**PAGE EXTRACT:**
---+---
Text and Internaltionalization support in Opera Presto 2.12
Unicode character set support in Opera Presto
Opera Presto can work with all the characters in the Unicode specification.
- All text communicated to Opera Presto from the network is converted into Unicode.
- In order for Opera Presto to render Unicode characters, the needed glyphs have to be available in the fonts on your system.
This might be a problem for older Windows systems. For information on available fonts, see
Unicode fonts for Windows computers.
- Updated Unicode character data tables from Unicode v5.0.0 to v5.1.0.
- Uniblocks table now supports ranges outside Unicode plane 0. This is needed to do proper font-switching of characters
outside the Unicode plane 0.
Opera Presto implements the following writing system related functionality improvements:
- font-switching: needed in order to display characters that the current font does not include
- line-breaking: needed in order to break scripts written without spaces, such as Chinese, Japanese, and
Korean
- CJK: improved line height and underlining in Chinese, Japanese, and Korean
- KDDI emojis: improved support for KDDI emojis and special characters
- Multistyle: improved default fonts for non-western Web pages
Opera Presto relies on the operating system to perform:
- character shaping: contextual glyph selection, ligature forming, character stacking, combining character
support, etc.
Opera Presto includes support for Unicode 5.2 character properties (class, casing, bidirectionality, mirroring, normalization)
from 5.0.
Legacy encoding support
Although Opera Presto works with the Unicode character set and its character encodings of UTF-16 and UTF-8, most text on
the Internet is encoded in legacy encodings, for instance:
- ISO 8859-1
- Windows-1251
- Shift_JIS (MIME name)
- EUC-KR
Opera Presto handles this by detecting the character encoding used, and converting it to UTF-16. The user has three options
for how to handle these pages.
---+---
**DATA SECTION:**

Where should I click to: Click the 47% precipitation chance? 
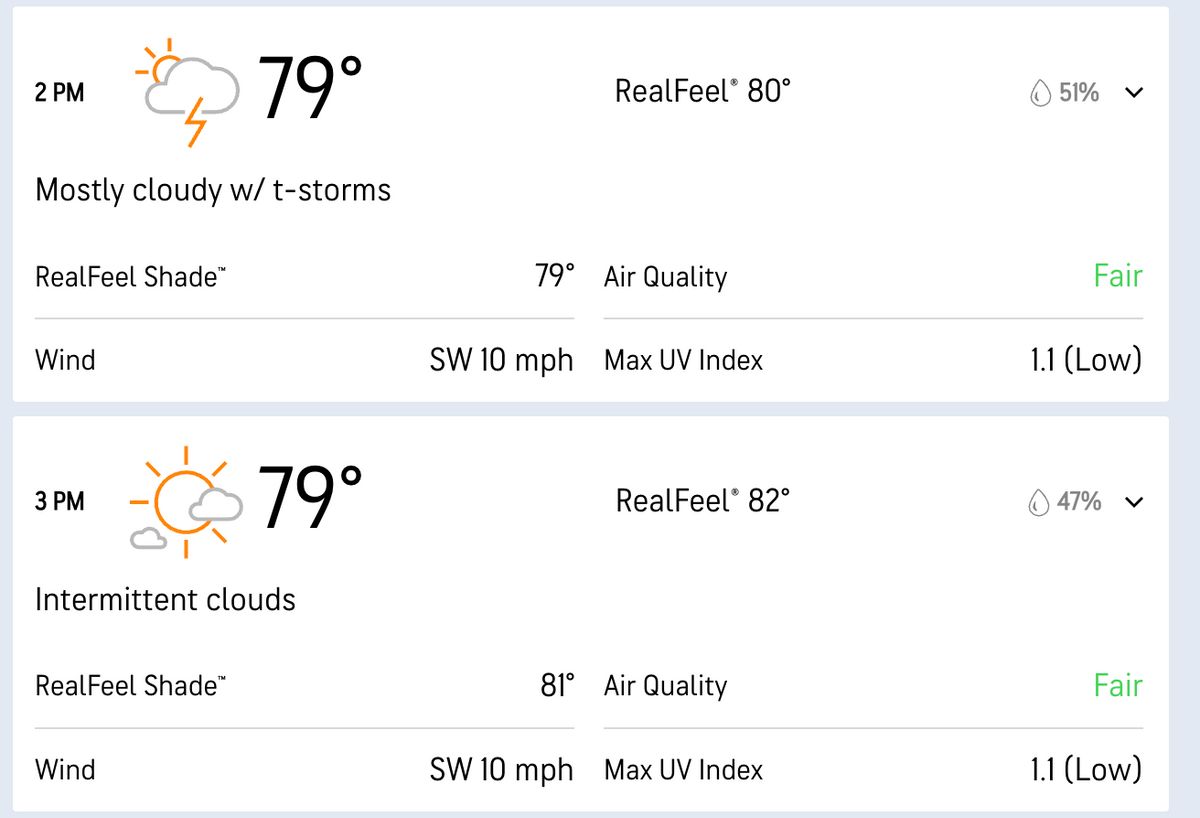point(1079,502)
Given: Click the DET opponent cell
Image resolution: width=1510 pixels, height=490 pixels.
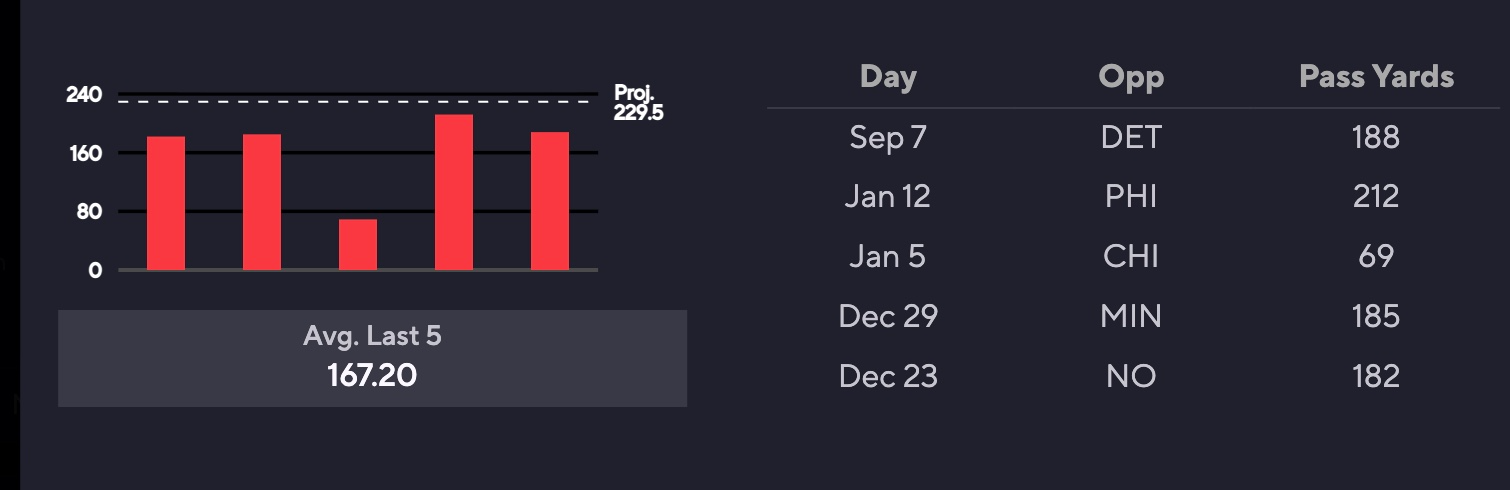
---+---
**WHAT THE TASK REQUIRES:**
Using the Opera Presto text page, decide whether each statement agrees with it: 1. Opera Presto does its own character shaping. 2. Text that reaches Opera Presto from the network is converted into Unicode. 3. Pages in legacy encodings are converted to UTF-8. Answer yes or no for each, quoting the words that settle it. The listing is separate material and has no connection to the Opera Presto text page.

**OUTPUT BELOW:**
1. No: "Opera Presto relies on the operating system to perform: - character shaping"
2. Yes: "All text communicated to Opera Presto from the network is converted into Unicode."
3. No: "detecting the character encoding used, and converting it to UTF-16"